• [Data provided]
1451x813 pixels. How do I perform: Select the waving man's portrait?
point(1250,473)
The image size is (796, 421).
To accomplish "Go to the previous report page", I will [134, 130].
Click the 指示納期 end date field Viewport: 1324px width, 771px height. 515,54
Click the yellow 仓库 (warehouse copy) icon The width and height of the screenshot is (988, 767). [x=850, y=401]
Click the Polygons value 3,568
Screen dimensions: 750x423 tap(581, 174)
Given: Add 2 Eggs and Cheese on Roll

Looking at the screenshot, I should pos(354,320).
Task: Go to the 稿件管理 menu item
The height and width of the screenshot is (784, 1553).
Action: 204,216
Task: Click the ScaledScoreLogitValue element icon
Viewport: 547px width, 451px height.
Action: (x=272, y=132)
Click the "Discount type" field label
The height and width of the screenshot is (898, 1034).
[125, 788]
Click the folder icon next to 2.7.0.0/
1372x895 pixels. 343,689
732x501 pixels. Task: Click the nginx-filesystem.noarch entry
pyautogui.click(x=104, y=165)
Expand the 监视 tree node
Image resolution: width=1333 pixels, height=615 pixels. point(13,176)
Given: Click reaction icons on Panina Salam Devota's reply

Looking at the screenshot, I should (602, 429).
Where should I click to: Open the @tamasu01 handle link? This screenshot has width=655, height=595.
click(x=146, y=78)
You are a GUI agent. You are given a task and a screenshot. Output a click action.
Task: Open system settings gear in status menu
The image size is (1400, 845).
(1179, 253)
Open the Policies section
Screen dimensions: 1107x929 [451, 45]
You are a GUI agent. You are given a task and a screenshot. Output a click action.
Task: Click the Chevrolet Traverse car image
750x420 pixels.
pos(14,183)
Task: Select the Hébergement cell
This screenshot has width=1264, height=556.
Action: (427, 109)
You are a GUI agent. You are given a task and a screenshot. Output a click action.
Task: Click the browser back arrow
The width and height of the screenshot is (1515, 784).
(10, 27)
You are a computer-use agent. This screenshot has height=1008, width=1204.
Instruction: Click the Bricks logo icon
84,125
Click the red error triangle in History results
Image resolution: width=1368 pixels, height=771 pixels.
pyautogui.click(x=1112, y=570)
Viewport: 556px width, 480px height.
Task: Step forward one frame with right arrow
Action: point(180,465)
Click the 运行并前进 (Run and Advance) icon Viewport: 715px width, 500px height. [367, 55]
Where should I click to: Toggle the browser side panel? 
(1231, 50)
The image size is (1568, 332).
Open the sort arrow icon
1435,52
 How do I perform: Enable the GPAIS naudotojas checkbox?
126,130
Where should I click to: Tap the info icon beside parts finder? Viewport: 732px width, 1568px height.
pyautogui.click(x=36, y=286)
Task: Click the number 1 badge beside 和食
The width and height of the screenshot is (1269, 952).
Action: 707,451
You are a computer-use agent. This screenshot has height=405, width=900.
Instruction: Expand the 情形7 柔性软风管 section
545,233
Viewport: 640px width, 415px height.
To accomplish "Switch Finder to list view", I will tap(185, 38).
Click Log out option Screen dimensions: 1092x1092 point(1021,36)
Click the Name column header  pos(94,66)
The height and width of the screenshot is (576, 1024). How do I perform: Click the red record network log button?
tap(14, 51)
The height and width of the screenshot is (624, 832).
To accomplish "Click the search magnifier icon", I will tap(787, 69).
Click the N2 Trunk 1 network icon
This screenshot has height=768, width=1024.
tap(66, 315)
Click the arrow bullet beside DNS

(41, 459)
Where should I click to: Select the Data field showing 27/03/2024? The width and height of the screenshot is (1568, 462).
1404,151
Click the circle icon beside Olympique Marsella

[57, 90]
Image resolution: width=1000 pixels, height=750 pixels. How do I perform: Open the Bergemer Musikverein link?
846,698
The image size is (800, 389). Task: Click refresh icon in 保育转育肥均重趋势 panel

• [To do]
Each line of the listing above should be output exactly.

• [Response area]
1451x813 pixels. How do I perform: Select the waving man's portrait?
point(1250,473)
The image size is (796, 421).
To accomplish "Go to the previous report page", I will [134, 130].
Click the 指示納期 end date field Viewport: 1324px width, 771px height. 515,54
Click the yellow 仓库 (warehouse copy) icon The width and height of the screenshot is (988, 767). [x=850, y=401]
Click the Polygons value 3,568
Screen dimensions: 750x423 tap(581, 174)
Given: Add 2 Eggs and Cheese on Roll

Looking at the screenshot, I should pos(354,320).
Task: Go to the 稿件管理 menu item
The height and width of the screenshot is (784, 1553).
Action: 204,216
Task: Click the ScaledScoreLogitValue element icon
Viewport: 547px width, 451px height.
Action: (x=272, y=132)
Click the "Discount type" field label
The height and width of the screenshot is (898, 1034).
[125, 788]
Click the folder icon next to 2.7.0.0/
1372x895 pixels. 343,689
732x501 pixels. Task: Click the nginx-filesystem.noarch entry
pyautogui.click(x=104, y=165)
Expand the 监视 tree node
Image resolution: width=1333 pixels, height=615 pixels. point(13,176)
Given: Click reaction icons on Panina Salam Devota's reply

Looking at the screenshot, I should (602, 429).
Where should I click to: Open the @tamasu01 handle link? This screenshot has width=655, height=595.
click(x=146, y=78)
You are a GUI agent. You are given a task and a screenshot. Output a click action.
Task: Open system settings gear in status menu
The image size is (1400, 845).
(1179, 253)
Open the Policies section
Screen dimensions: 1107x929 [451, 45]
You are a GUI agent. You are given a task and a screenshot. Output a click action.
Task: Click the Chevrolet Traverse car image
750x420 pixels.
pos(14,183)
Task: Select the Hébergement cell
This screenshot has width=1264, height=556.
Action: (427, 109)
You are a GUI agent. You are given a task and a screenshot. Output a click action.
Task: Click the browser back arrow
The width and height of the screenshot is (1515, 784).
(10, 27)
You are a computer-use agent. This screenshot has height=1008, width=1204.
Instruction: Click the Bricks logo icon
84,125
Click the red error triangle in History results
Image resolution: width=1368 pixels, height=771 pixels.
pyautogui.click(x=1112, y=570)
Viewport: 556px width, 480px height.
Task: Step forward one frame with right arrow
Action: point(180,465)
Click the 运行并前进 (Run and Advance) icon Viewport: 715px width, 500px height. [367, 55]
Where should I click to: Toggle the browser side panel? 
(1231, 50)
The image size is (1568, 332).
Open the sort arrow icon
1435,52
 How do I perform: Enable the GPAIS naudotojas checkbox?
126,130
Where should I click to: Tap the info icon beside parts finder? Viewport: 732px width, 1568px height.
pyautogui.click(x=36, y=286)
Task: Click the number 1 badge beside 和食
The width and height of the screenshot is (1269, 952).
Action: 707,451
You are a computer-use agent. This screenshot has height=405, width=900.
Instruction: Expand the 情形7 柔性软风管 section
545,233
Viewport: 640px width, 415px height.
To accomplish "Switch Finder to list view", I will tap(185, 38).
Click Log out option Screen dimensions: 1092x1092 point(1021,36)
Click the Name column header  pos(94,66)
The height and width of the screenshot is (576, 1024). How do I perform: Click the red record network log button?
tap(14, 51)
The height and width of the screenshot is (624, 832).
To accomplish "Click the search magnifier icon", I will tap(787, 69).
Click the N2 Trunk 1 network icon
This screenshot has height=768, width=1024.
tap(66, 315)
Click the arrow bullet beside DNS

(41, 459)
Where should I click to: Select the Data field showing 27/03/2024? The width and height of the screenshot is (1568, 462).
1404,151
Click the circle icon beside Olympique Marsella

[57, 90]
Image resolution: width=1000 pixels, height=750 pixels. How do I perform: Open the Bergemer Musikverein link?
846,698
The image size is (800, 389). Task: Click refresh icon in 保育转育肥均重趋势 panel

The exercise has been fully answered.